15. November 2017 | Von Mareike Enghusen
Fotos: Mareike Enghusen

Tausende syrische Flüchtlinge ziehen in palästinensische Flüchtlingscamps im Libanon – vor allem Frauen und Kinder. Sollten sie dort auf lange Sicht feststecken, droht ein Leben in Armut und Abhängigkeit.

Von Mareike Enghusen, Beirut 

Wenn Fatmeh Abd Al-Bari Besuch empfängt, nehmen ihre Gäste auf einer dünnen, braunen Matratze Platz. Es gibt keine Stühle und keine Sofas in diesem kleinen, quadratischen Raum, der Wohn- und Schlafzimmer zugleich ist. Es gibt nichts als vier unbezogene Matratzen, die den Boden fast zur Gänze bedecken.
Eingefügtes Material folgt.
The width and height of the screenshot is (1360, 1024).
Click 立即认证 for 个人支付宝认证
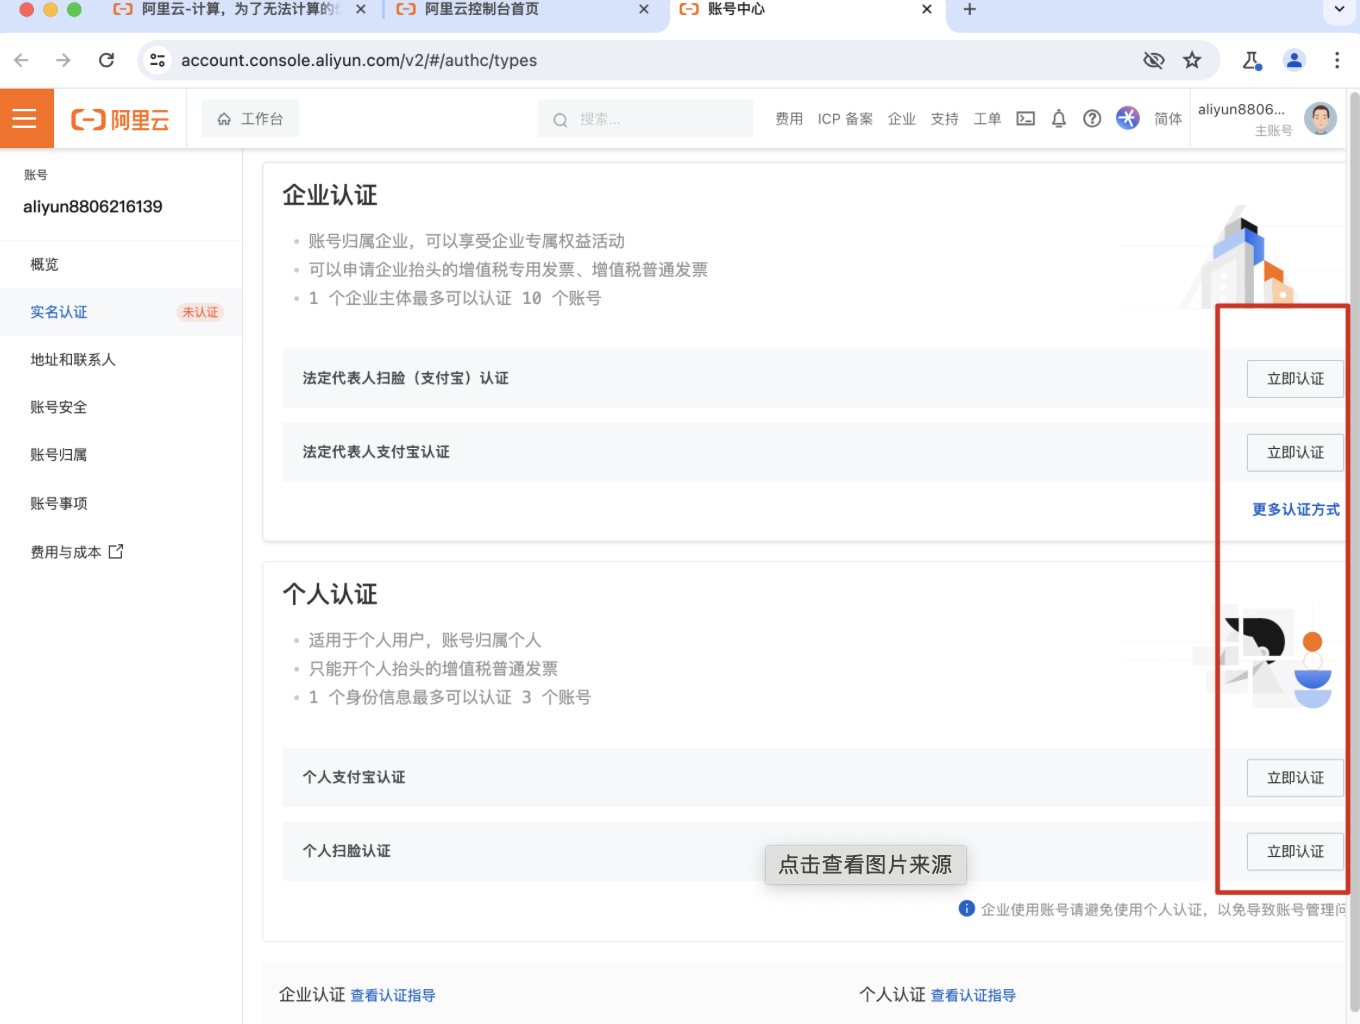click(x=1294, y=778)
Dieser Raum, dazu eine Küchenecke und ein kleines Bad: Das ist das Zuhause der 45-jährigen Fatmeh Abd Al-Bari, ihrer Tochter und ihren zwei Enkeln. Eine winzige Wohnung im zweiten Stock im Shatila-Flüchtlingscamp in Beirut. Ordnung muss sein, trotz allem: Die Schuhe werden vor der Tür ausgezogen. „Ahlan wa Sahlan”, willkommen, sagt Fatmeh, die im Türrahmen lehnt, eine schlanke Frau mit dunklen Locken und warmem Lächeln.

Vor fünf Jahren floh Fatmeh Abd Al-Bari mit ihren Kindern und Enkelkindern aus ihrer Heimatstadt Al-Hajar Al-Aswad nahe Damaskus in den Libanon. Ihr Mann war zu diesem Zeitpunkt schon verschollen; er habe in einer Regierungsbehörde gearbeitet, sagt Fatmeh, vermutlich hätten Regimegegner ihn auf dem Weg zur Arbeit verschleppt. Bis heute hat sie kein Lebenszeichen von ihm erhalten.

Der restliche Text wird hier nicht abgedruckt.